Пейзаж, открывшийся передо мной, состоял из оттенков черного и белого, сплетенных между собой линиями деревьев на границах между полями. Там, где травы остались нескошенными, снег не сумел укрыть поля одинаковой белой плоскостью. Стебли пробивались сквозь его покров, и издалека это выглядело так, будто большая рука только начала набрасывать некий абстрактный узор, упражняться в коротких мазках, деликатных, едва заметных. Я смотрела на четкие геометрические фигуры полей, полосы и прямоугольники, каждый из которых отличался по своей структуре, с собственным оттенком, все по-разному отражали торопливые зимние Сумерки. И наши дома, все семь, разбросаны, как часть окружающей среды, словно выросли здесь вместе с границами, и поток, и мостик через него, все это казалось старательно спроектированным и возведенным, возможно, той же рукой, которая упражнялась в эскизах.

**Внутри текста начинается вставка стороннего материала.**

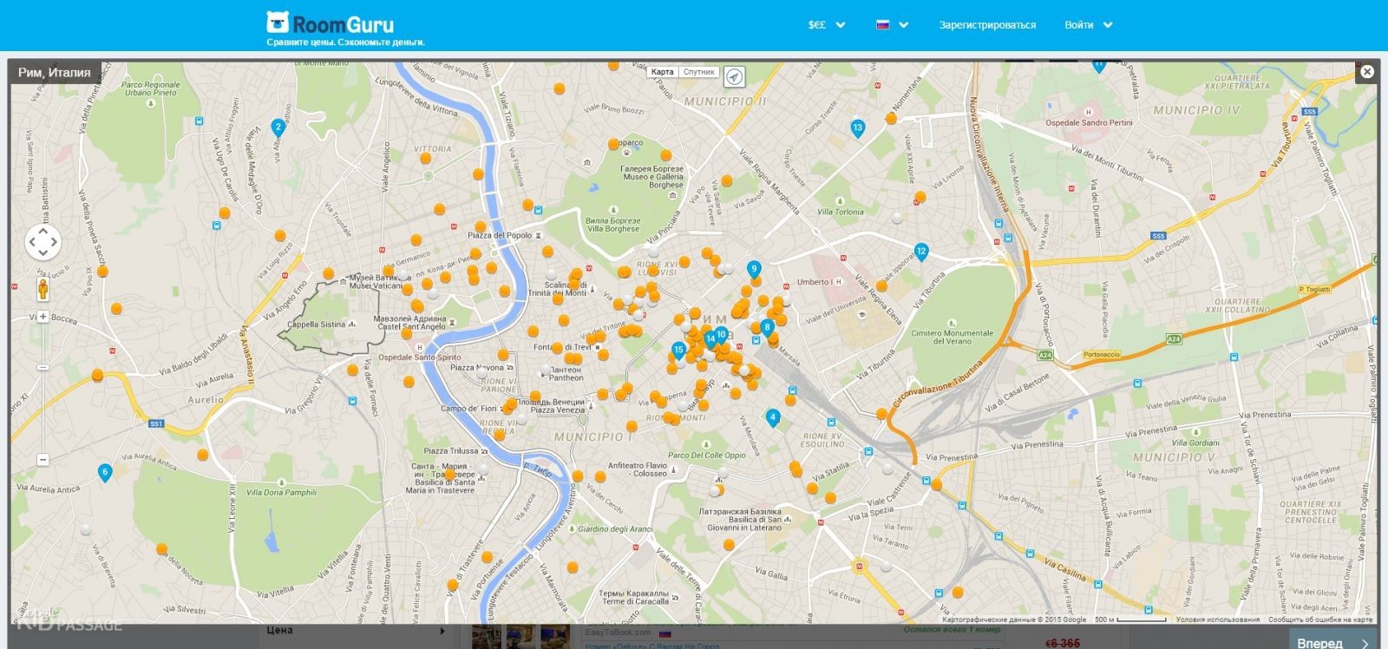1388x649 pixels.
Task: Click blue hotel marker number 6
Action: coord(105,473)
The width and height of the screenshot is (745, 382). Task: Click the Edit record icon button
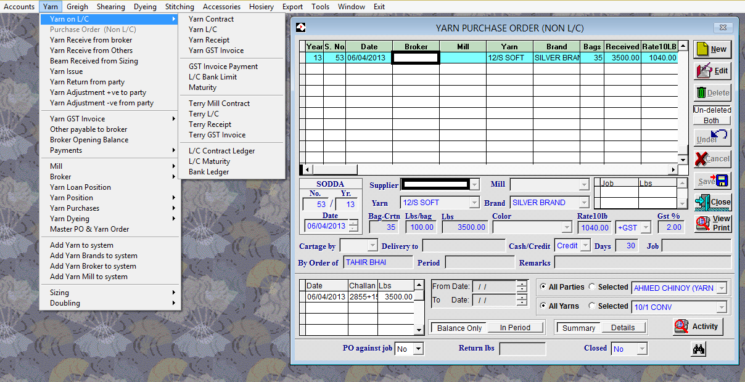[x=704, y=71]
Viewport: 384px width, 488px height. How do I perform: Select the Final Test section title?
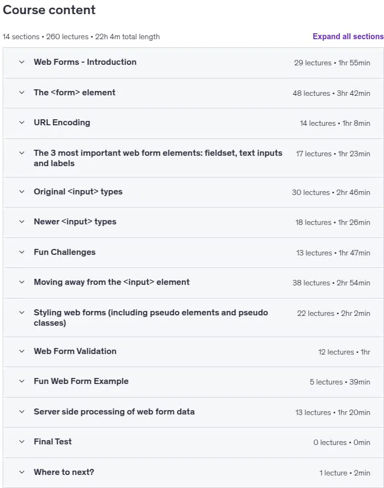[53, 441]
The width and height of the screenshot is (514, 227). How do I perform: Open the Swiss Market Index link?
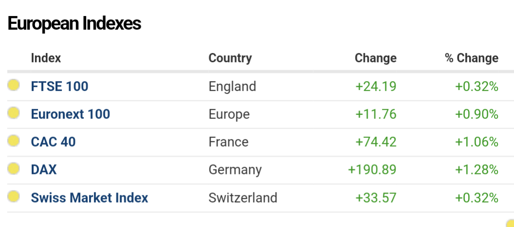89,198
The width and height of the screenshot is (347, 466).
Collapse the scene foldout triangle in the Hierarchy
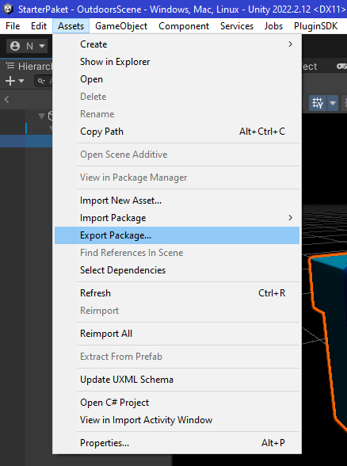coord(42,116)
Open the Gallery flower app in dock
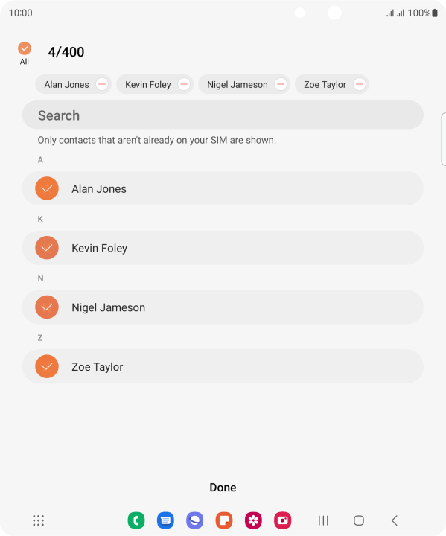Screen dimensions: 446x536 (x=253, y=520)
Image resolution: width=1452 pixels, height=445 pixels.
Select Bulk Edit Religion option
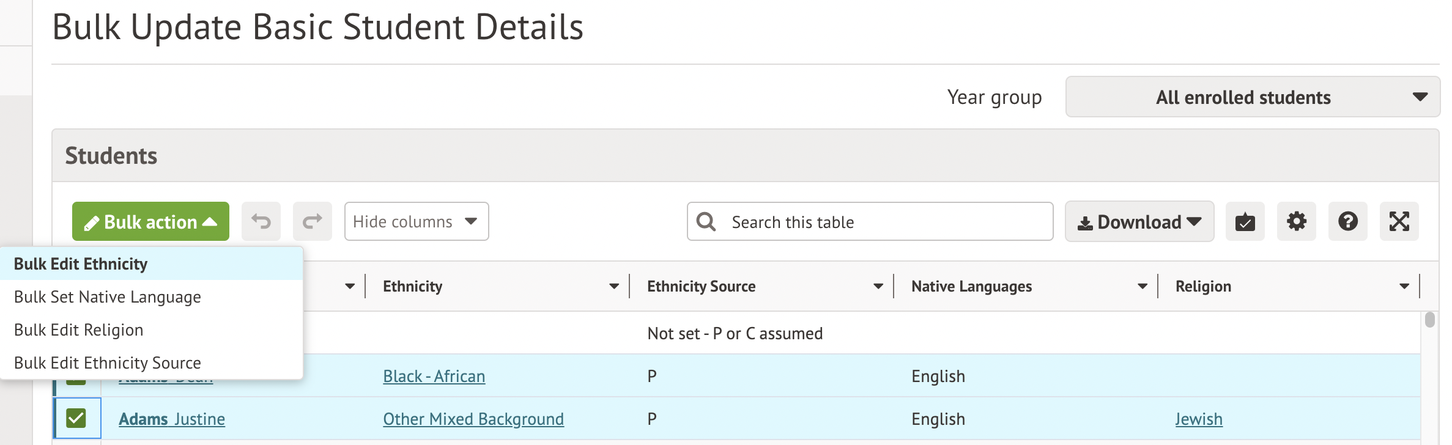pos(79,330)
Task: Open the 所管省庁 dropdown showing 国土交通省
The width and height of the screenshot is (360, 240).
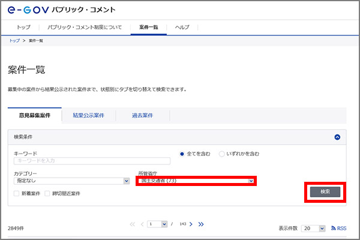Action: coord(196,181)
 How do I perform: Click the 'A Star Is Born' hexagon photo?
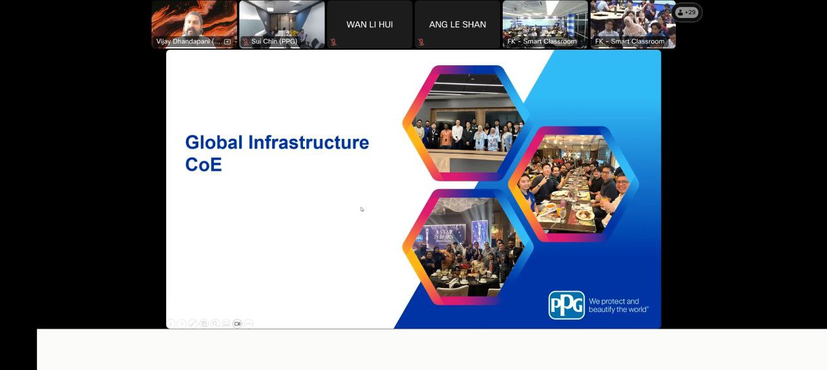click(467, 247)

Я бы тоже могла набросать карту по памяти. Наше Плоскогорье выглядело бы на ней, как толстый полумесяц, окруженный с одной стороны Серебряными горами, небольшой, невысокой горной грядой, общей для нас с чехами, а с другой, польской стороны — Белым Взгорьем. На нем только одно поселение — наше. Село и городок лежат внизу, на северо-востоке, как и все остальные. Разница уровней между Плоскогорьем и остальной Клодзкой котловиной незначительная, но довольно ощутимая, чтобы чувствовать себя здесь несколько выше и смотреть на все свысока. Дорога с трудом поднимается снизу, с северной стороны достаточно полого, но съезд с Плоскогорья по восточному краю все же заканчивается довольно быстро, и зимой это бывает опасно. Во время суровых зим Управление дорог, или как там называется это учреждение, запрещает движение по этой трассе. Тогда мы ездим ею незаконно, на собственный страх и риск. Если, конечно, у вас хорошая машина. Собственно говоря, я имею в виду себя. У Матоги только мопед, а Большая Ступня передвигался только топтобусом. Эту стремительную часть мы называем Перевалом. Вблизи еще каменистый обрыв, но тот, кто считает его естественным, ошибается. Это осталось от прежней каменоломни, которая вгрызалась когда в Плоскогорье, и наверное совсем поглотила бы его пастями бульдозеров. Кажется, ее планируют вновь открыть, и тогда мы исчезнем с поверхности Земли, так как Машины съедят нас.